Task item —
Each record should reappear exactly in your answer, minus any picture.
■ ■ ■ ■
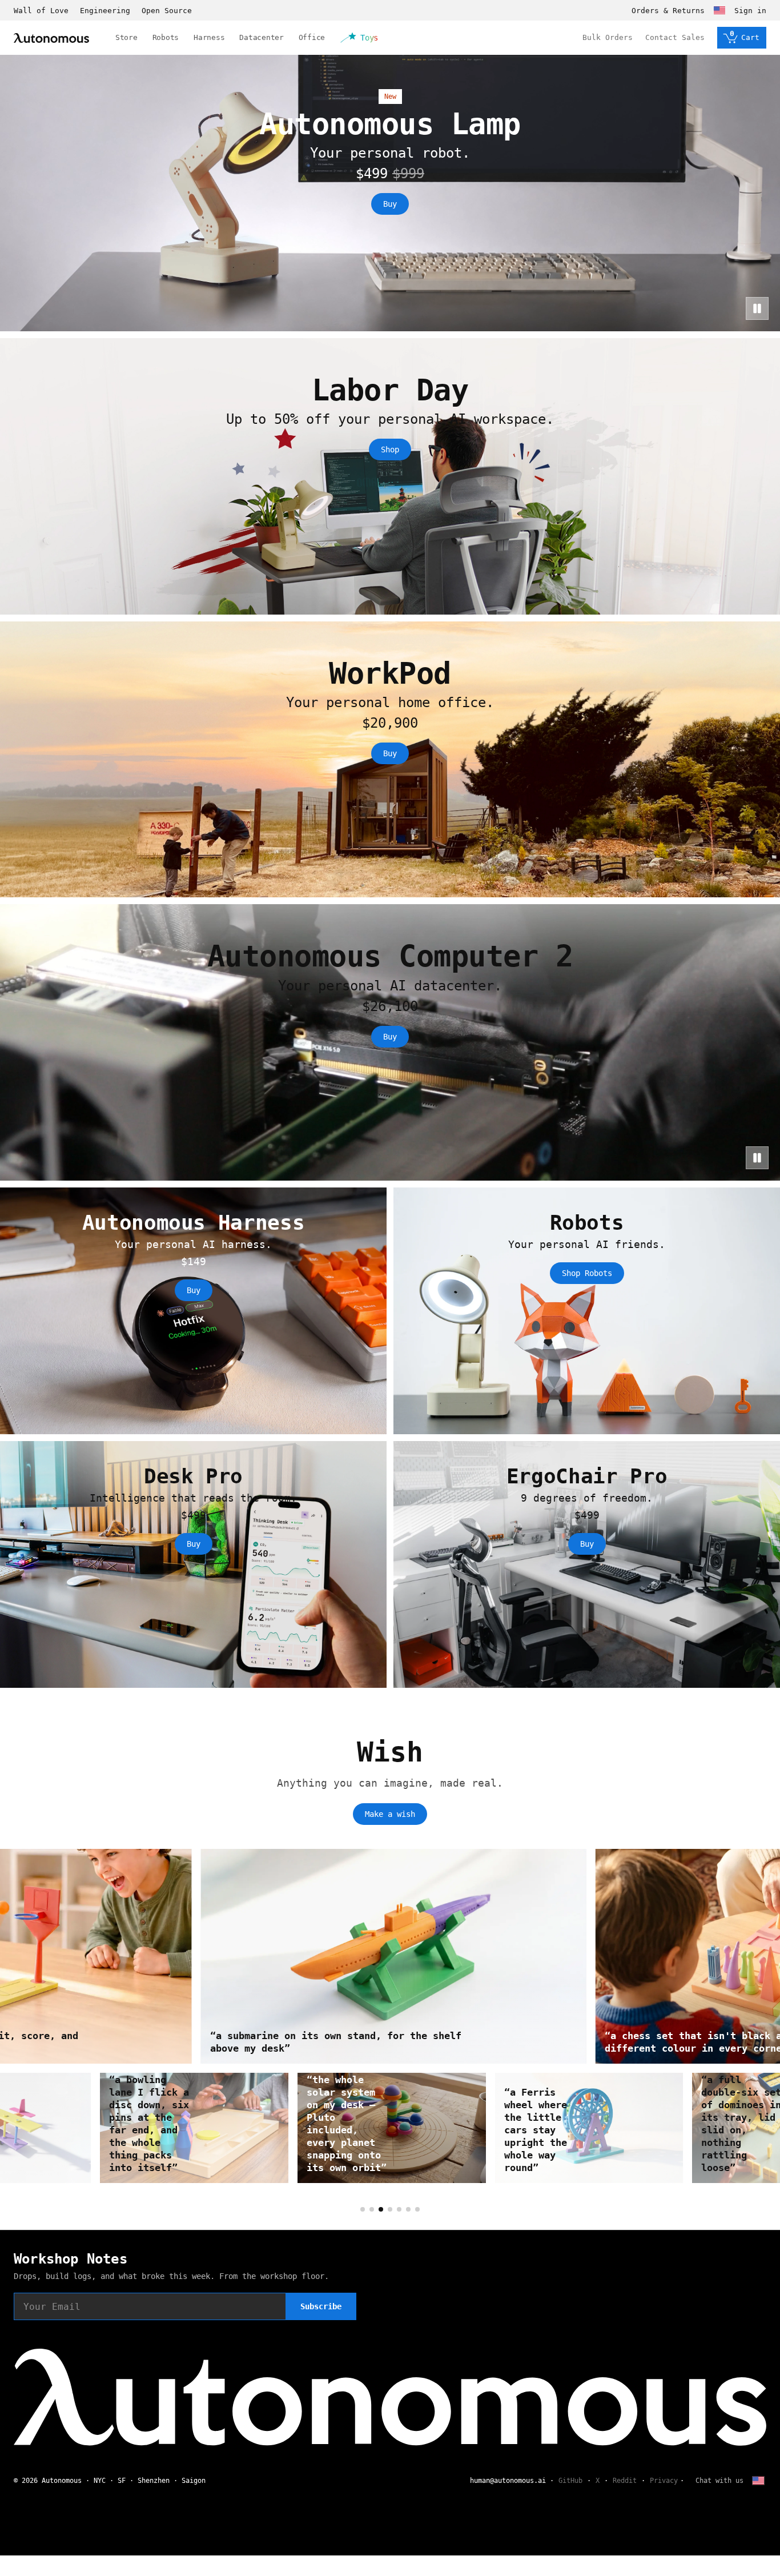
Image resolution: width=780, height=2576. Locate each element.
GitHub (570, 2481)
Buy (390, 203)
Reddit (625, 2481)
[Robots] (586, 1310)
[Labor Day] (390, 476)
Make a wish (390, 1814)
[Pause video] (757, 308)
■ ■ ■ ■
Completed task —
Image resolution: width=780, height=2576. Locate each element.
GitHub (570, 2481)
Buy (390, 203)
Reddit (625, 2481)
[Robots] (586, 1310)
[Labor Day] (390, 476)
Make a wish (390, 1814)
[Pause video] (757, 308)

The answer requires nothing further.